Giuseppe VERDI : Macbeth
Les soirées du Met sont toujours de très bonne qualité, naturellement. Et on y trouve régulièrement des grandes stars, et, même si cela peut paraître trop conformiste à certains, des décors somptueux et des mises en scènes intéressantes et fidèles à l’œuvre, contrairement à Paris trop souvent.
Mais cette soirée au Metropolitan Opera de New York est vraiment exceptionnelle, comme si plusieurs bonnes fées s’étaient penchées dessus.
Macbeth (1847) est le plus réussi des seize opéras de Verdi qui ont précédé Rigoletto (1851), cette période qu’il appelait ses années de galère.
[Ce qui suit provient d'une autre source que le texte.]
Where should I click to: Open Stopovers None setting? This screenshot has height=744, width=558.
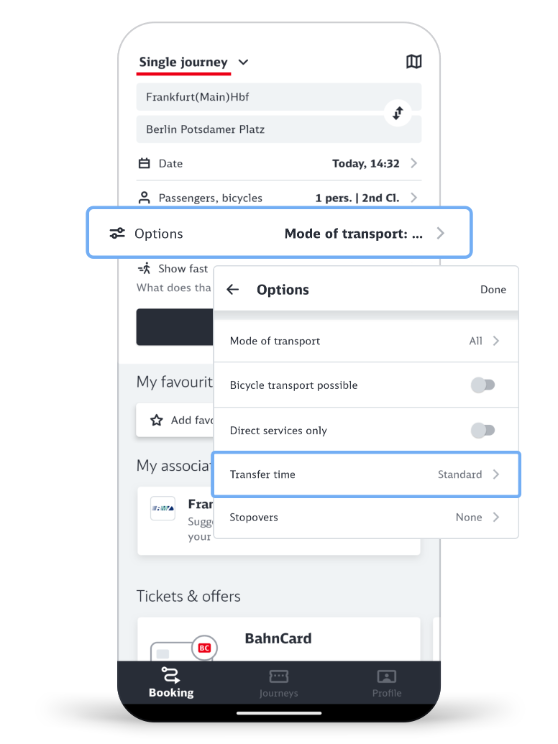(x=365, y=517)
Le drame shakespearien absolu lui a inspiré une musique riche, variée, dramatique, colorée, inventive, magnifique.
Pour sa première de ses trois adaptations de Shakespeare (son projet du Roi Lear ne verra jamais le jour), il s’est attaché à travailler musicalement la personnalité de tous les principaux personnages, Macbeth et sa Lady bien sûr, mais aussi Banquo, Macduff, Malcolm, et le groupe des sorcières.
Et tout le Verdi de la maturité est là, avec son style, ses tournures reconnaissables, sa science du chant et le dramatisme de la musique qui transforme littéralement l’héritage de Bellini et Donizetti.
On reconnaît même l’esquisse du Lacrymosa du Requiem, de trente ans postérieur, dans le chœur qui pleure avec MacDuff ses enfants assassinés.
La reine de la soirée est la soprano russe Anna Netrebko, toujours formidable mais, ce soir-là, étourdissante. Avec une voix expressive, agile mais en même temps chaude, émouvante et envoûtante, elle fait de Lady Macbeth le personnage dont on souhaite qu’il revienne le plus souvent alors qu’il est le plus odieux.
À force de dire régulièrement du bien de Netrebko, je vais être accusé de subjectivité. Alors je persiste et signe, je prédis qu’on parlera dans cinquante ans de Netrebko comme on parle aujourd’hui de Callas, et que les amateurs et connaisseurs se commenteront ses enregistrements et ses représentations filmées avec la même passion.
Voyez son air où elle lit la lettre de la prédiction des sorcières et où elle décide avec ambition de provoquer le régicide, et osez soutenir que vous résistez à l’élan qu’elle suscite d’aller assassiner le roi d’Écosse ! Et quand elle demande la tête de Banquo lors de son troisième air, incroyable. On est à la fois amoureux et effrayé par cette Lady, comme l’est Macbeth.
Ses partenaires sont également parfaits, dont le très beau ténor Calleja en Macduff, le rôle qui l’a lancé, et René Pape en Banquo, qu’il chante depuis plus de vingt-cinq ans, distribution luxueuse d’avoir une basse de cette classe pour un rôle qui meurt au bout d’une heure et seulement deux airs.
Et les chœurs du Met sont très marquants, très sollicités car ils représentent les sorcières, les assassins de Banquo, les soldats puis les courtisans du roi, le peuple qui pleure les méfaits de Macbeth et les troupes de Macduff.
Ce spectacle est aussi le succès incontestable du chef d’orchestre Fabio Luisi, nouveau chef du Met après avoir succédé au grand James Levine qui a dû, empêché par la maladie, abandonner son fauteuil après quarante ans à la tête du Met et plus de 2 500 représentations.
Mise en scène, on l’a dit, intéressante et fidèle, même si elle est transposée dans le temps et l’espace. Le metteur en scène n’a par exemple pas résisté, comme nous sommes à New York, à représenter les sorcières comme des ménagères possédées, rappelant les sorcières de Salem. Très bien filmé et enregistré, c’est un de mes plus beaux DVD d’opéra.